=== WHAT TO DO ===
Look below. Copy each line that has "screenshot" in it.

..............................

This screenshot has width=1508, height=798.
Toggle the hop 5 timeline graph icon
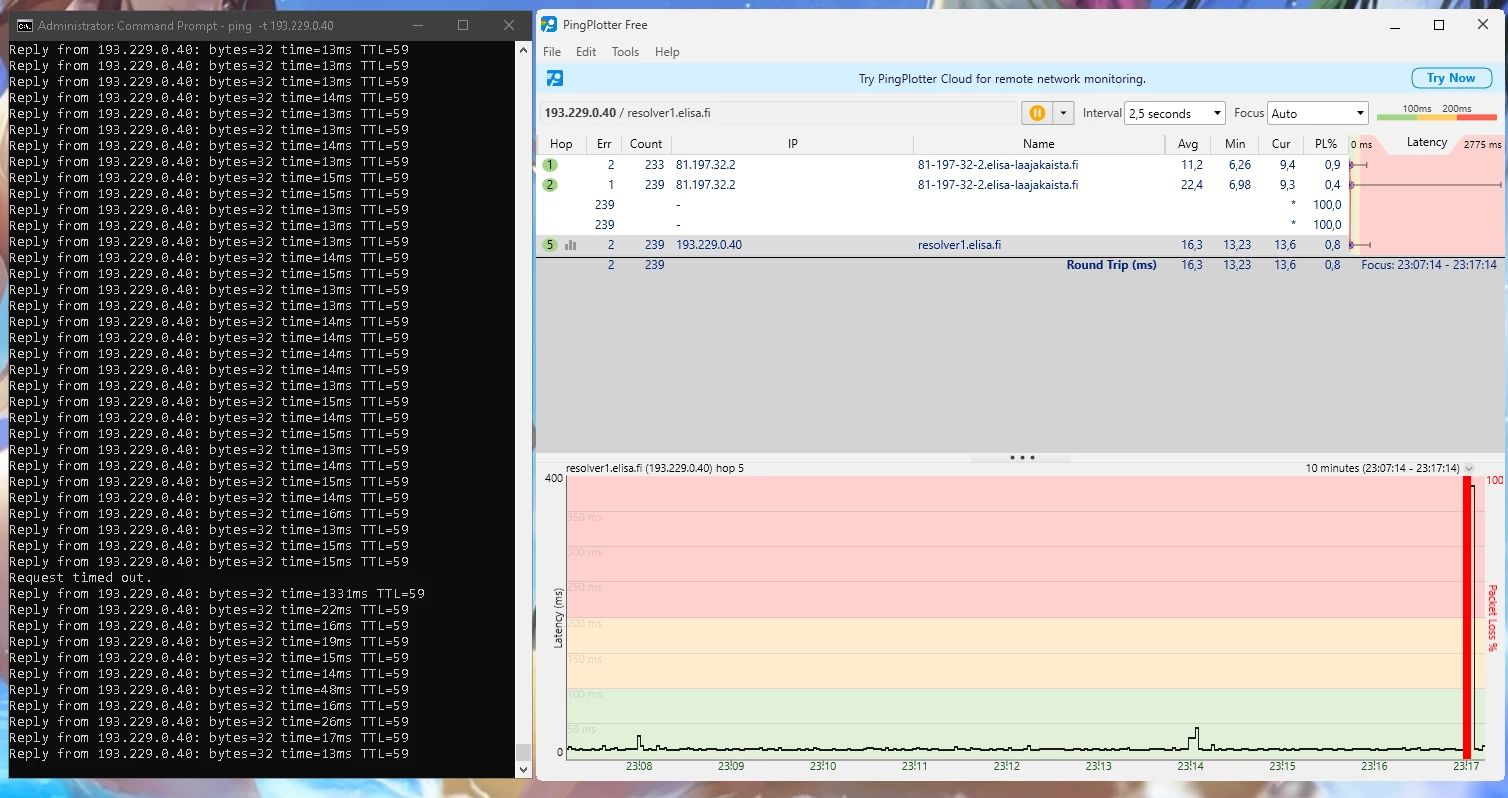pyautogui.click(x=570, y=245)
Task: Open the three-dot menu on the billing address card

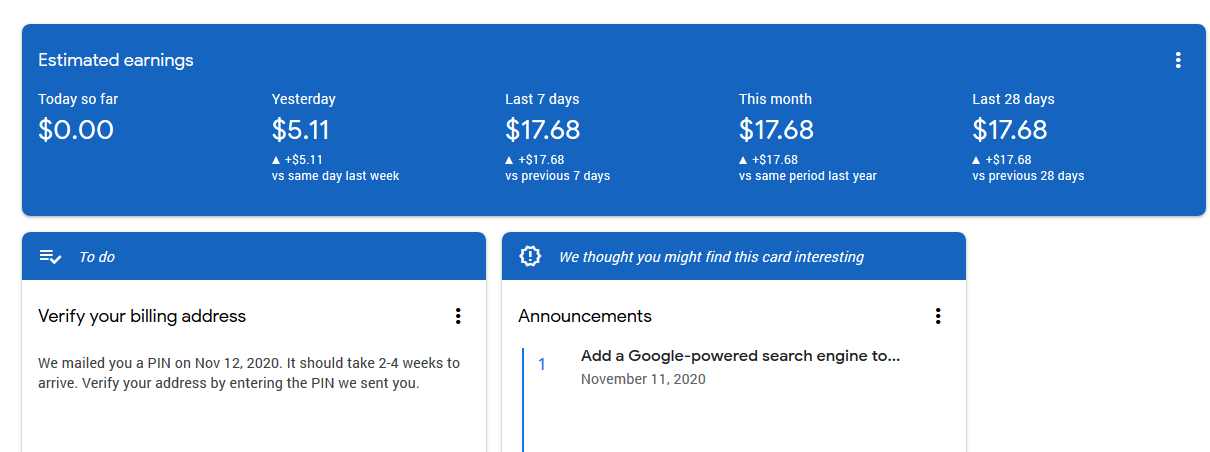Action: 458,316
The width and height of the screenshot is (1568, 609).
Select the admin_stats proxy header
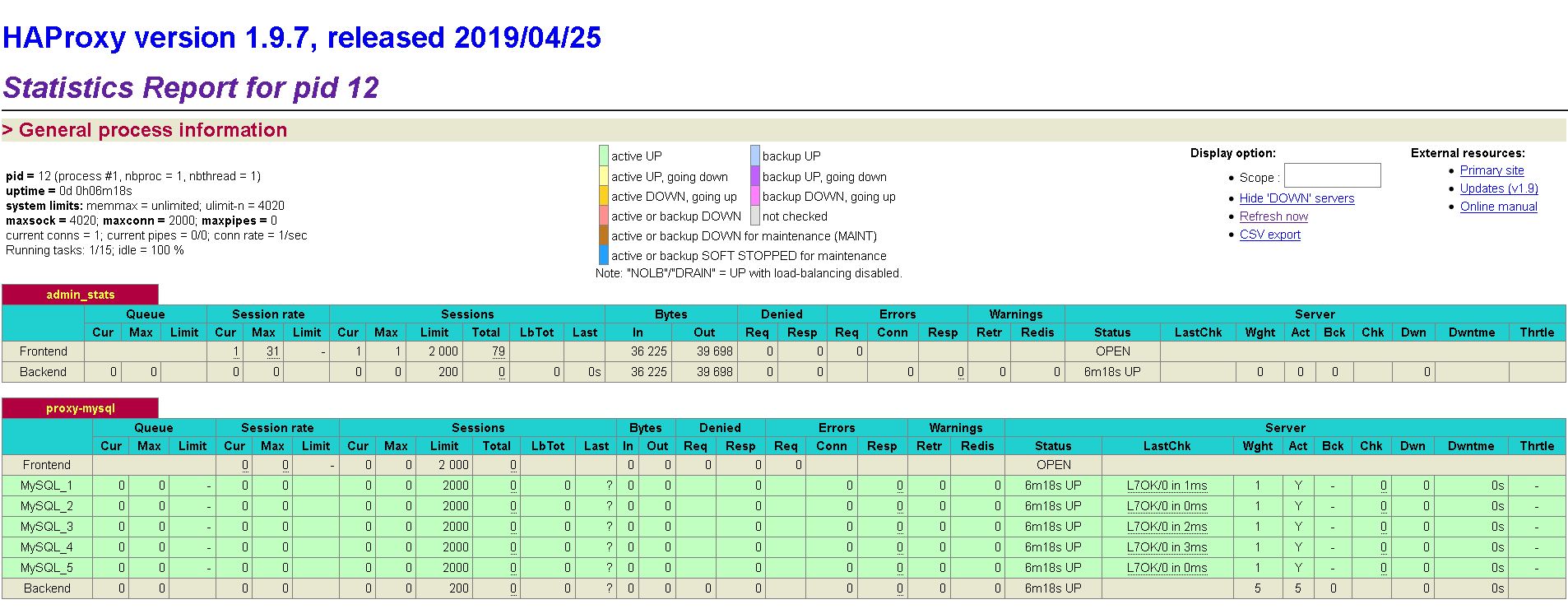tap(80, 295)
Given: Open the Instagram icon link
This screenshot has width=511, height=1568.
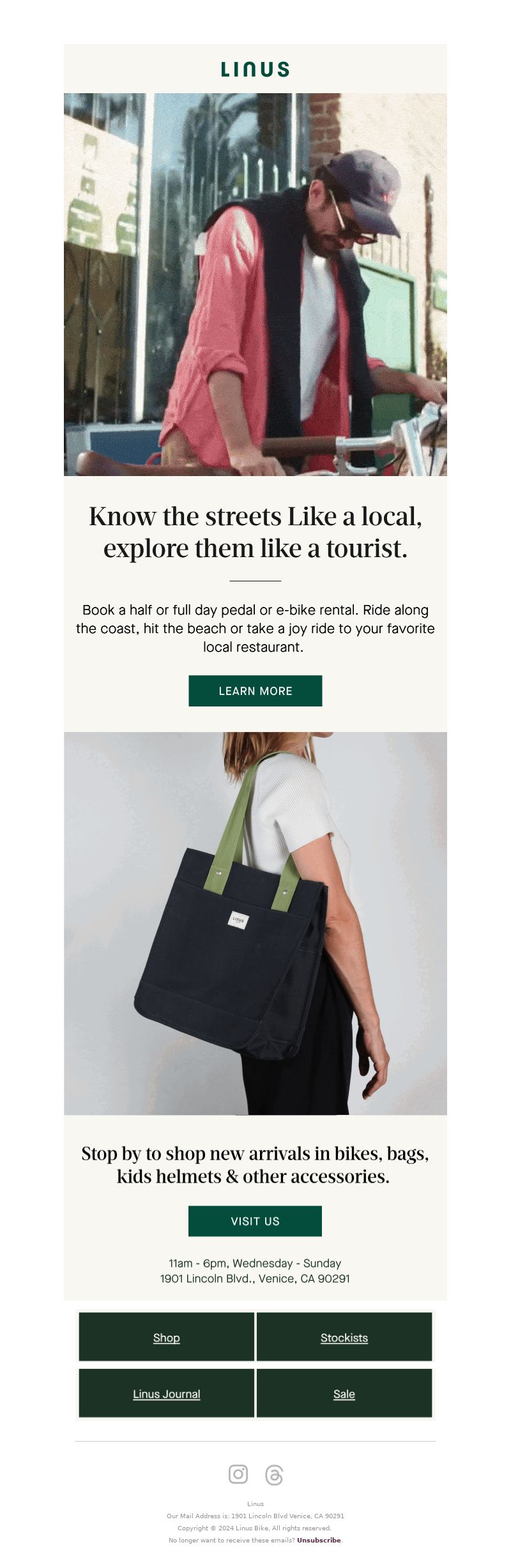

..............................

=== SOLUTION TO THIS PROBLEM ===
This screenshot has width=1508, height=798.
The width and height of the screenshot is (1568, 609).
This screenshot has width=511, height=1568.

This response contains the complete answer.